At this point, I was mentally exhausted but certain I was going to ace it. I was filled with confidence and I knew the job was mine. I felt it!

I walked into my interview and a half hour later, walked out. 

In my mind, I had done great. And as the HR Director walked me to the exit, she said, “Thank you for coming in. We will notify the recipient by 9 o’ clock tomorrow morning.” 

The next day, I waited by the phone at exactly 9 a.m., and nothing. An hour went by. And then another. And then another. My heart slowly begin to sink. I mean, c’mon, who likes rejection, right? 

The day ended and I hadn’t heard back. I remember trying to stay positive. I kept telling myself that maybe, just maybe, they hadn’t decided yet.

The next morning I mustard up the courage to call human resources; I got voicemail. So I sent an email, but heard nothing back. It was like crickets in my ear as my gut sank deeper and deeper. 

The day after that, HR finally called me. I will never forget what she said: “Thank you for giving us the opportunity to talk with you. Please do not take this personal, as it was a very hard decision to make. But at this time we are going in another direction.”

I remember sitting in my living room. Looking out the window. And tears falling from my eyes. 

But at that very moment, something came through me.

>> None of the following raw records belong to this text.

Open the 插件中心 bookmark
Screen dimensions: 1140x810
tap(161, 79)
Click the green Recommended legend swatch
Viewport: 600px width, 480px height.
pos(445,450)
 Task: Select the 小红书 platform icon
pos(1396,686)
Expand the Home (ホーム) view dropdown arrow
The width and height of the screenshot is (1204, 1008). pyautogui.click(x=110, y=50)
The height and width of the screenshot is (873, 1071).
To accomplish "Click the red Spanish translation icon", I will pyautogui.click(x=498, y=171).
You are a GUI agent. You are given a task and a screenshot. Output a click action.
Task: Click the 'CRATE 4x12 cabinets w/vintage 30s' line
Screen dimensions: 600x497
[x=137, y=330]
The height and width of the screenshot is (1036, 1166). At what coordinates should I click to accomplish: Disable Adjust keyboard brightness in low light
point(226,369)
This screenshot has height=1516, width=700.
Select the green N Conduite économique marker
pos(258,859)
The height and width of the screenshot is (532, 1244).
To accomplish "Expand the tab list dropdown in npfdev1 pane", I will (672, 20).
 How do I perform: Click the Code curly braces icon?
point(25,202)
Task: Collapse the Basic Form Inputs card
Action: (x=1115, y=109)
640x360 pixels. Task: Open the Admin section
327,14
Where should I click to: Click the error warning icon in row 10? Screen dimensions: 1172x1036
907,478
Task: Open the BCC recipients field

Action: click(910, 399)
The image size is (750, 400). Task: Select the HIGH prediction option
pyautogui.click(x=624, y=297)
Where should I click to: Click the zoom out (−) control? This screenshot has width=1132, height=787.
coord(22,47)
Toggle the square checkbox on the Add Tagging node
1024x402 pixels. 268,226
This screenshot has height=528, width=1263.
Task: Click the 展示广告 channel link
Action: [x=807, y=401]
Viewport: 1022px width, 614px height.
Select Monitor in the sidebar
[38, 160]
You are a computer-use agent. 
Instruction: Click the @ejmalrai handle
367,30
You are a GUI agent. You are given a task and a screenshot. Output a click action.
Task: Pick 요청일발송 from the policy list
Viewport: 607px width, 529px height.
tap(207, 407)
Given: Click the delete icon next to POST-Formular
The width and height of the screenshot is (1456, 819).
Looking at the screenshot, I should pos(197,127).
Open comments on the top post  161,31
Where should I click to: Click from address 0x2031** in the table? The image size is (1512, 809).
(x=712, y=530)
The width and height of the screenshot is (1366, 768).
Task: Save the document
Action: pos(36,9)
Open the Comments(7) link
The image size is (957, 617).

My tears dried up and I begin thanking God. I begin telling Him that I accepted the outcome because it wasn’t my door. I begin looking forward to the future, as hard as it was because I truly was sad. And I kept telling Him: “God, I don’t know why things happen or what my future holds. I don’t know why I was put through this emotional, mental roller coaster but I know there’s something better for me. And I know that everything happens for a reason.” 

As the days went on, they got better; time heals, right? And throughout my healing, I never said anything negative or bad about the company. I accepted what I couldn’t understand, and pushed forward. 

One week later, I received an unexpected email and it read: “Hi it’s “Jane” from HR. Are you available to talk about 10 a.m.?"

I stared out of that exact same window, where a week prior, I had cried. 

“Oh my gosh Lord, I cannot go through this again. If this isn’t my door, please don’t allow (man) to put me through this stress again.” I told God. 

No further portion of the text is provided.